**** Recorded data
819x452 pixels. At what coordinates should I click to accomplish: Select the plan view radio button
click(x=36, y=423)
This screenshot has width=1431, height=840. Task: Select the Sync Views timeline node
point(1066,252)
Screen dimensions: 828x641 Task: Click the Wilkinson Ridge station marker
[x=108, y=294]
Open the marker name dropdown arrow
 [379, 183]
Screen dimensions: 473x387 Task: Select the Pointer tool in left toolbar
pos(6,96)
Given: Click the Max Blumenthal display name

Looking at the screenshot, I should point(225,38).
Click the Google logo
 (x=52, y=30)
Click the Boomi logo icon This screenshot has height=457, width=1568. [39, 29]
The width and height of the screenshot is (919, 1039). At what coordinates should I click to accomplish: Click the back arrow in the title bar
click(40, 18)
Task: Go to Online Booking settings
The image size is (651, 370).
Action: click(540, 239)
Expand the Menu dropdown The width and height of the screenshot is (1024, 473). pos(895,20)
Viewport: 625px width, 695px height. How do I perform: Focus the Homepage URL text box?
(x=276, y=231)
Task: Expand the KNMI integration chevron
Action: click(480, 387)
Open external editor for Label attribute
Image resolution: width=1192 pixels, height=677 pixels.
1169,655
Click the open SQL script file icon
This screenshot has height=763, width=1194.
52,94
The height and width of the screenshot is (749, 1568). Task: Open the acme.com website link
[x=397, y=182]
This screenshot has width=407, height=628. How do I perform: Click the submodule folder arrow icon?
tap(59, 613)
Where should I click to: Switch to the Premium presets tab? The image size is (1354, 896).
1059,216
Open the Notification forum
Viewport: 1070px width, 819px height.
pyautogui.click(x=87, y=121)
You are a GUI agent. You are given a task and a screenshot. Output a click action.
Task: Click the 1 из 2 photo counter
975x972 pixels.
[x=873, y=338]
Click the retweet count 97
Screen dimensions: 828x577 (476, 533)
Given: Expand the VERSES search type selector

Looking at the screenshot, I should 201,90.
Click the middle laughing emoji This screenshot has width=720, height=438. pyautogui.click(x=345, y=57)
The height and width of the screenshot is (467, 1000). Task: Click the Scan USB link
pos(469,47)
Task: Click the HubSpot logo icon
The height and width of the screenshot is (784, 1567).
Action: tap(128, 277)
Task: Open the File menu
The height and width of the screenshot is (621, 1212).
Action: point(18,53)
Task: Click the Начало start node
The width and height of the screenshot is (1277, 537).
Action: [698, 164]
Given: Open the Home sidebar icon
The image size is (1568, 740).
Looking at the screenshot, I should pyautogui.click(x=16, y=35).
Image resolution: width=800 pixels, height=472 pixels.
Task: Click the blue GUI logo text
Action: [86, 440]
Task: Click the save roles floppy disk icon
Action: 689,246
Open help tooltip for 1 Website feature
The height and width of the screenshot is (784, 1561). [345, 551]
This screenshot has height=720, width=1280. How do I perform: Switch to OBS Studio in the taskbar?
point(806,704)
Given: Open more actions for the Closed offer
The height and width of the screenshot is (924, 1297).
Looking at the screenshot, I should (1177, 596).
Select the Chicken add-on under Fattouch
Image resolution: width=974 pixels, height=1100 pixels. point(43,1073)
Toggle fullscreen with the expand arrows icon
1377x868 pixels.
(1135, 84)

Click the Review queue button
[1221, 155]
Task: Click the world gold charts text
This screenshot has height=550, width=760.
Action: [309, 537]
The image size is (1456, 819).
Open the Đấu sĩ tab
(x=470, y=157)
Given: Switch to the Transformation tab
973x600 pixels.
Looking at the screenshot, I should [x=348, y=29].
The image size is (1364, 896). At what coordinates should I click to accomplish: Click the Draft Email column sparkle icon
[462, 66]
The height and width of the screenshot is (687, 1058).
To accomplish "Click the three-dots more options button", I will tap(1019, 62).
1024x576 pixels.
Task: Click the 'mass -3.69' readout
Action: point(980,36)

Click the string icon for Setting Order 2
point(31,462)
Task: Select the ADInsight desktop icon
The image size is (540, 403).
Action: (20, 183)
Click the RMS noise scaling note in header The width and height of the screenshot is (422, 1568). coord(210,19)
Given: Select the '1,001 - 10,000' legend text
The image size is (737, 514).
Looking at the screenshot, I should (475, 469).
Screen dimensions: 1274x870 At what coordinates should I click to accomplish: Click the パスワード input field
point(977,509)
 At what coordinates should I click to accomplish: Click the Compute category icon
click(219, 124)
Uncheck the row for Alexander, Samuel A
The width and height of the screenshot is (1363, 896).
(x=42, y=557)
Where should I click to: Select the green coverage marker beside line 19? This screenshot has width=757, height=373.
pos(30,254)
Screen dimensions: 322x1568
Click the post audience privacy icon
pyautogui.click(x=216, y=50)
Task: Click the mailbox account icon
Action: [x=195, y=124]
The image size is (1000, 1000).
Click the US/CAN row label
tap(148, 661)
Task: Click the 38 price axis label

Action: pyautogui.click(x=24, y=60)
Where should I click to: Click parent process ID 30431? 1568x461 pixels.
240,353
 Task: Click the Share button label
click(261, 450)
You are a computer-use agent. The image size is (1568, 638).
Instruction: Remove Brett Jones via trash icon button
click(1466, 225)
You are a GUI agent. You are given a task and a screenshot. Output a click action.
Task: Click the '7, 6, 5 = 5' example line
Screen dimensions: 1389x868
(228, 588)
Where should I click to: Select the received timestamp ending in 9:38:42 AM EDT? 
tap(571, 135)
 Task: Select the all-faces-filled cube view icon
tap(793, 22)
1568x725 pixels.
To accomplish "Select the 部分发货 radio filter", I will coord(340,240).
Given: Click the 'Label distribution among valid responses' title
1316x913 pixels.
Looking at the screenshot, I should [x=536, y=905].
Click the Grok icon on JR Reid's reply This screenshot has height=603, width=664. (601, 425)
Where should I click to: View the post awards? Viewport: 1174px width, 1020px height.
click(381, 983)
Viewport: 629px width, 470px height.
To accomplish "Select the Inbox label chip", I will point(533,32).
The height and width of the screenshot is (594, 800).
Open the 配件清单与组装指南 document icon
********
Each line in the material above should be repeated exactly.

819x452 pixels. At what coordinates should I click to accomplish: Select the plan view radio button
click(x=36, y=423)
This screenshot has width=1431, height=840. Task: Select the Sync Views timeline node
point(1066,252)
Screen dimensions: 828x641 Task: Click the Wilkinson Ridge station marker
[x=108, y=294]
Open the marker name dropdown arrow
 [379, 183]
Screen dimensions: 473x387 Task: Select the Pointer tool in left toolbar
pos(6,96)
Given: Click the Max Blumenthal display name

Looking at the screenshot, I should point(225,38).
Click the Google logo
 (x=52, y=30)
Click the Boomi logo icon This screenshot has height=457, width=1568. [39, 29]
The width and height of the screenshot is (919, 1039). At what coordinates should I click to accomplish: Click the back arrow in the title bar
click(40, 18)
Task: Go to Online Booking settings
The image size is (651, 370).
Action: click(540, 239)
Expand the Menu dropdown The width and height of the screenshot is (1024, 473). pos(895,20)
Viewport: 625px width, 695px height. How do I perform: Focus the Homepage URL text box?
(x=276, y=231)
Task: Expand the KNMI integration chevron
Action: click(480, 387)
Open external editor for Label attribute
Image resolution: width=1192 pixels, height=677 pixels.
1169,655
Click the open SQL script file icon
This screenshot has height=763, width=1194.
52,94
The height and width of the screenshot is (749, 1568). Task: Open the acme.com website link
[x=397, y=182]
This screenshot has width=407, height=628. How do I perform: Click the submodule folder arrow icon?
tap(59, 613)
Where should I click to: Switch to the Premium presets tab? The image size is (1354, 896).
1059,216
Open the Notification forum
Viewport: 1070px width, 819px height.
pyautogui.click(x=87, y=121)
You are a GUI agent. You are given a task and a screenshot. Output a click action.
Task: Click the 1 из 2 photo counter
975x972 pixels.
[x=873, y=338]
Click the retweet count 97
Screen dimensions: 828x577 (476, 533)
Given: Expand the VERSES search type selector

Looking at the screenshot, I should 201,90.
Click the middle laughing emoji This screenshot has width=720, height=438. pyautogui.click(x=345, y=57)
The height and width of the screenshot is (467, 1000). Task: Click the Scan USB link
pos(469,47)
Task: Click the HubSpot logo icon
The height and width of the screenshot is (784, 1567).
Action: tap(128, 277)
Task: Open the File menu
The height and width of the screenshot is (621, 1212).
Action: point(18,53)
Task: Click the Начало start node
The width and height of the screenshot is (1277, 537).
Action: [698, 164]
Given: Open the Home sidebar icon
The image size is (1568, 740).
Looking at the screenshot, I should pyautogui.click(x=16, y=35).
Image resolution: width=800 pixels, height=472 pixels.
Task: Click the blue GUI logo text
Action: [86, 440]
Task: Click the save roles floppy disk icon
Action: 689,246
Open help tooltip for 1 Website feature
The height and width of the screenshot is (784, 1561). [345, 551]
This screenshot has height=720, width=1280. How do I perform: Switch to OBS Studio in the taskbar?
point(806,704)
Given: Open more actions for the Closed offer
The height and width of the screenshot is (924, 1297).
Looking at the screenshot, I should (1177, 596).
Select the Chicken add-on under Fattouch
Image resolution: width=974 pixels, height=1100 pixels. point(43,1073)
Toggle fullscreen with the expand arrows icon
1377x868 pixels.
(1135, 84)

Click the Review queue button
[1221, 155]
Task: Click the world gold charts text
This screenshot has height=550, width=760.
Action: [309, 537]
The image size is (1456, 819).
Open the Đấu sĩ tab
(x=470, y=157)
Given: Switch to the Transformation tab
973x600 pixels.
Looking at the screenshot, I should [x=348, y=29].
The image size is (1364, 896). At what coordinates should I click to accomplish: Click the Draft Email column sparkle icon
[462, 66]
The height and width of the screenshot is (687, 1058).
To accomplish "Click the three-dots more options button", I will tap(1019, 62).
1024x576 pixels.
Task: Click the 'mass -3.69' readout
Action: point(980,36)

Click the string icon for Setting Order 2
point(31,462)
Task: Select the ADInsight desktop icon
The image size is (540, 403).
Action: (20, 183)
Click the RMS noise scaling note in header The width and height of the screenshot is (422, 1568). coord(210,19)
Given: Select the '1,001 - 10,000' legend text
The image size is (737, 514).
Looking at the screenshot, I should (475, 469).
Screen dimensions: 1274x870 At what coordinates should I click to accomplish: Click the パスワード input field
point(977,509)
 At what coordinates should I click to accomplish: Click the Compute category icon
click(219, 124)
Uncheck the row for Alexander, Samuel A
The width and height of the screenshot is (1363, 896).
(x=42, y=557)
Where should I click to: Select the green coverage marker beside line 19? This screenshot has width=757, height=373.
pos(30,254)
Screen dimensions: 322x1568
Click the post audience privacy icon
pyautogui.click(x=216, y=50)
Task: Click the mailbox account icon
Action: [x=195, y=124]
The image size is (1000, 1000).
Click the US/CAN row label
tap(148, 661)
Task: Click the 38 price axis label

Action: pyautogui.click(x=24, y=60)
Where should I click to: Click parent process ID 30431? 1568x461 pixels.
240,353
 Task: Click the Share button label
click(261, 450)
You are a computer-use agent. The image size is (1568, 638).
Instruction: Remove Brett Jones via trash icon button
click(1466, 225)
You are a GUI agent. You are given a task and a screenshot. Output a click action.
Task: Click the '7, 6, 5 = 5' example line
Screen dimensions: 1389x868
(228, 588)
Where should I click to: Select the received timestamp ending in 9:38:42 AM EDT? 
tap(571, 135)
 Task: Select the all-faces-filled cube view icon
tap(793, 22)
1568x725 pixels.
To accomplish "Select the 部分发货 radio filter", I will coord(340,240).
Given: Click the 'Label distribution among valid responses' title
1316x913 pixels.
Looking at the screenshot, I should [x=536, y=905].
Click the Grok icon on JR Reid's reply This screenshot has height=603, width=664. (601, 425)
Where should I click to: View the post awards? Viewport: 1174px width, 1020px height.
click(381, 983)
Viewport: 629px width, 470px height.
To accomplish "Select the Inbox label chip", I will point(533,32).
The height and width of the screenshot is (594, 800).
Open the 配件清单与组装指南 document icon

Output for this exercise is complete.